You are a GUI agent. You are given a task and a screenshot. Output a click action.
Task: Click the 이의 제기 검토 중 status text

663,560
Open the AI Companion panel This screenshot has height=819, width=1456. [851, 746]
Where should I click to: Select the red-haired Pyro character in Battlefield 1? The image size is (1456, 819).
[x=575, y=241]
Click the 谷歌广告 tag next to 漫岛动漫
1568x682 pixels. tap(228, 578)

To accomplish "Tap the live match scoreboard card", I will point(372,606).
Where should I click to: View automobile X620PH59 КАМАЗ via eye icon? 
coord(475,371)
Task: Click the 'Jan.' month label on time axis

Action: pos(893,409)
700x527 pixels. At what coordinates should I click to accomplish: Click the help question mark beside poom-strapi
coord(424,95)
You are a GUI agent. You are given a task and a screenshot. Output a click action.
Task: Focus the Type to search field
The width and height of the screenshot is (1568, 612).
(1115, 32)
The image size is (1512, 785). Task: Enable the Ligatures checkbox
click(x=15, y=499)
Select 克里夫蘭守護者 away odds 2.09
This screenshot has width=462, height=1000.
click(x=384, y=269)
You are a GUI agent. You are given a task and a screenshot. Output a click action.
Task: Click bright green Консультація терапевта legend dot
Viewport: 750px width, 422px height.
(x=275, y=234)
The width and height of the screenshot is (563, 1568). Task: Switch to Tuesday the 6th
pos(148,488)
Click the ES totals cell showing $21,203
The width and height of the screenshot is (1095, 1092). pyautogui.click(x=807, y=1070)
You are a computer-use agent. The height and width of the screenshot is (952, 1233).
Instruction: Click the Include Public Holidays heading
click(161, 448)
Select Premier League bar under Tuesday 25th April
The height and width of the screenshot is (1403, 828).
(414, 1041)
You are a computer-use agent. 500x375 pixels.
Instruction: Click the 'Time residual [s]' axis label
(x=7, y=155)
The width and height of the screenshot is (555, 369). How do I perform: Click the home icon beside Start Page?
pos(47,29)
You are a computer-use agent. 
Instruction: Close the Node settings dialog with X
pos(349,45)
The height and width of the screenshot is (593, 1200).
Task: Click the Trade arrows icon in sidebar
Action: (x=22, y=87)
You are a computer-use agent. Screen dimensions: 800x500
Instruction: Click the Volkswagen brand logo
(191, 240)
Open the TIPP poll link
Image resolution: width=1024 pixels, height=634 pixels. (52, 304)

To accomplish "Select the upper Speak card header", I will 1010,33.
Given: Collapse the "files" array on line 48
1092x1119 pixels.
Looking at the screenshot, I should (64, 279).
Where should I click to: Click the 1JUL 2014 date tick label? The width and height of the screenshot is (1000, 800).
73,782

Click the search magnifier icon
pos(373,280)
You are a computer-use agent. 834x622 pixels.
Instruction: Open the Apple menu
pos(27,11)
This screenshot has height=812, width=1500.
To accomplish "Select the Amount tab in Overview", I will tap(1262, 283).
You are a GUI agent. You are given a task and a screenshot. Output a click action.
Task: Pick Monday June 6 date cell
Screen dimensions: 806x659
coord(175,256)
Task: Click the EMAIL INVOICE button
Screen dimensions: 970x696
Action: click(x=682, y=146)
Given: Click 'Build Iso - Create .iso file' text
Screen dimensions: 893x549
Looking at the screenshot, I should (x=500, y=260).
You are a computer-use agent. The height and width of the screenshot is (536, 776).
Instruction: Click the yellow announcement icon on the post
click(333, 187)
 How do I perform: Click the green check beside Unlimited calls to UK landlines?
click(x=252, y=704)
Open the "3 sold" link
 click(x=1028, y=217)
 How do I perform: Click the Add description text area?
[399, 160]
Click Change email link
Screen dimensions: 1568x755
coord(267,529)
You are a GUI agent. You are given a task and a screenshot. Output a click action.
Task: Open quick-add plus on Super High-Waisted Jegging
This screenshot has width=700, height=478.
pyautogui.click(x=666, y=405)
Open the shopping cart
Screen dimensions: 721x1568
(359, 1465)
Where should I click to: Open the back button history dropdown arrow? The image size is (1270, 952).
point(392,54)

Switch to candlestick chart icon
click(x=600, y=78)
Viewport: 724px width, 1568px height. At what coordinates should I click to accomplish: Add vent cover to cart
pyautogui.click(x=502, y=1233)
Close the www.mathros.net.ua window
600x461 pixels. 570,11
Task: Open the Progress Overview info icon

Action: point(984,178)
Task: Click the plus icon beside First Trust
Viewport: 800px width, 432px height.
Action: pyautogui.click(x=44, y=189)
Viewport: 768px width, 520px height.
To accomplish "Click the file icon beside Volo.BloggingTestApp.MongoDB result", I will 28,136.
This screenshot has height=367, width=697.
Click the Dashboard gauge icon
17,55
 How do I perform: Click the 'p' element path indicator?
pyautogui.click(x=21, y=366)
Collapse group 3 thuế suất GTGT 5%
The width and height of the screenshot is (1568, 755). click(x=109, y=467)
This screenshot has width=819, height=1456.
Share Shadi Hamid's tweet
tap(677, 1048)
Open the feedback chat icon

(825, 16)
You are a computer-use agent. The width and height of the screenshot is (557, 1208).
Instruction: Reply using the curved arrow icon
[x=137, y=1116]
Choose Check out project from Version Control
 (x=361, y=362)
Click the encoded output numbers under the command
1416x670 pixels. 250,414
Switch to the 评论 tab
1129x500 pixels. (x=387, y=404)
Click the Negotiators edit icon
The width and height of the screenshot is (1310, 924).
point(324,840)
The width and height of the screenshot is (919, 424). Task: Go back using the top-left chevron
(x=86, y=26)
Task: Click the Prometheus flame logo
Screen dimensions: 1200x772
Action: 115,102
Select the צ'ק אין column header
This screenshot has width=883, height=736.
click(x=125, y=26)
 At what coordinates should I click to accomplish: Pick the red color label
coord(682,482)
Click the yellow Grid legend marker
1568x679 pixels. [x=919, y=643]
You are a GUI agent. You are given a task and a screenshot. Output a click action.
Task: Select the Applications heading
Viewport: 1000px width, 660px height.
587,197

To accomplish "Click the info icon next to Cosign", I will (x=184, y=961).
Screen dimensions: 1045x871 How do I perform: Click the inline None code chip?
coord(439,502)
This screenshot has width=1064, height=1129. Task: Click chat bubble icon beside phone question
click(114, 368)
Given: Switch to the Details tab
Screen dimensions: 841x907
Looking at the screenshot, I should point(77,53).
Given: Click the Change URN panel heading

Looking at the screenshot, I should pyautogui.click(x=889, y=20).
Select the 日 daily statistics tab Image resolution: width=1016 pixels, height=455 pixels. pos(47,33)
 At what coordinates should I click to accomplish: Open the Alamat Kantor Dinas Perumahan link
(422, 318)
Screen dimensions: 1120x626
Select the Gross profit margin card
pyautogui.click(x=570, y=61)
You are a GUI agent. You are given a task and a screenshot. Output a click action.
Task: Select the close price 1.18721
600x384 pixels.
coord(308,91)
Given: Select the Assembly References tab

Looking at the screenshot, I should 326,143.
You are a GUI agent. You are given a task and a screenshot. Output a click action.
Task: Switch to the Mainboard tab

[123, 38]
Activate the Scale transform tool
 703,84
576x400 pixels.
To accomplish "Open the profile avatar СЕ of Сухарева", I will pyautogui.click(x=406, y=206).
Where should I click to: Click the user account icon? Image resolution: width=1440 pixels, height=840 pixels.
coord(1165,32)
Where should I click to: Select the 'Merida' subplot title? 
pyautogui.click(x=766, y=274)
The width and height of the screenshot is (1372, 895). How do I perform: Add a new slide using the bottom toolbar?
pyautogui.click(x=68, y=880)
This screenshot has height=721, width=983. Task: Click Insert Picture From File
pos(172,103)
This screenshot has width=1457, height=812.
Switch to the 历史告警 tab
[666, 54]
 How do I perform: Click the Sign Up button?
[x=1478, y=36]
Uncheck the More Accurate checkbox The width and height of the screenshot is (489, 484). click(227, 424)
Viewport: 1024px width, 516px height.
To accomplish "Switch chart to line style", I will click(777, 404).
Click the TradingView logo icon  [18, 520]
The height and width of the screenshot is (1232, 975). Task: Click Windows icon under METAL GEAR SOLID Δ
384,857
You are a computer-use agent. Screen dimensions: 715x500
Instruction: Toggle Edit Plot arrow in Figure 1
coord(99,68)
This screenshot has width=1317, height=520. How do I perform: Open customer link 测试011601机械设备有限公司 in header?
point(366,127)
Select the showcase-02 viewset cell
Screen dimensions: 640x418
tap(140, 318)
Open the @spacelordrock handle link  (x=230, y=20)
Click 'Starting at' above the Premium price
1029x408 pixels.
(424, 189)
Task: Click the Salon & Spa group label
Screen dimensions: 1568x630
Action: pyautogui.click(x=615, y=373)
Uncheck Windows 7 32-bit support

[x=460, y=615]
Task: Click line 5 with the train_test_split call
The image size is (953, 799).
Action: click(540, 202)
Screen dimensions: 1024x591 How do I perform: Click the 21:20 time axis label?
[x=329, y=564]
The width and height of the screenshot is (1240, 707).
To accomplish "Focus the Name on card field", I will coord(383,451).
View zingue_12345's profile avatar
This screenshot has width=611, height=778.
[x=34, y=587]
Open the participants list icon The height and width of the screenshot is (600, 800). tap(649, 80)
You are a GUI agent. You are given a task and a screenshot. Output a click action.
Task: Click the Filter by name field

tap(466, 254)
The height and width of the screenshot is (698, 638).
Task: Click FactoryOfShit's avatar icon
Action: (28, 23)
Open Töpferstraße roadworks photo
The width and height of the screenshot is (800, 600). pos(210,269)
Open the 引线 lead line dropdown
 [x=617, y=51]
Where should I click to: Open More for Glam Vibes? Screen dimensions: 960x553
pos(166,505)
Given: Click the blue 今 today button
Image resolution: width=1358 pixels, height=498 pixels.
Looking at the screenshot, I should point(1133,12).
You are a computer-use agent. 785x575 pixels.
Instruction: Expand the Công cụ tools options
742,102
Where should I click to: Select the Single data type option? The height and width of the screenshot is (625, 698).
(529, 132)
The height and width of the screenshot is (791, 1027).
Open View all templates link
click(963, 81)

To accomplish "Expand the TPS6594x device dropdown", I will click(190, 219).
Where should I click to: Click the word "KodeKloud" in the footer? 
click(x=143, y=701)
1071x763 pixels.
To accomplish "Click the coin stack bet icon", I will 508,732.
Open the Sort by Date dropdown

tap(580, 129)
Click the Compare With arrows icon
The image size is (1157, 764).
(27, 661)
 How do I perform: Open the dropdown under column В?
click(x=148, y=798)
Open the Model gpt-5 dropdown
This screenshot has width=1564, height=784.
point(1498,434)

# [The task]
Every line above in which the word "computer" is present must be copied into the answer.

# [Solved problem]
You are a computer-use agent. The height and width of the screenshot is (952, 1233).
You are a computer-use agent. 500x375 pixels.
You are a computer-use agent. 
You are a computer-use agent. Screen dimensions: 800x500
You are a computer-use agent. 834x622 pixels.
You are a computer-use agent. The height and width of the screenshot is (536, 776).
You are a computer-use agent. The width and height of the screenshot is (557, 1208).
You are a computer-use agent. Screen dimensions: 715x500
You are a computer-use agent. 785x575 pixels.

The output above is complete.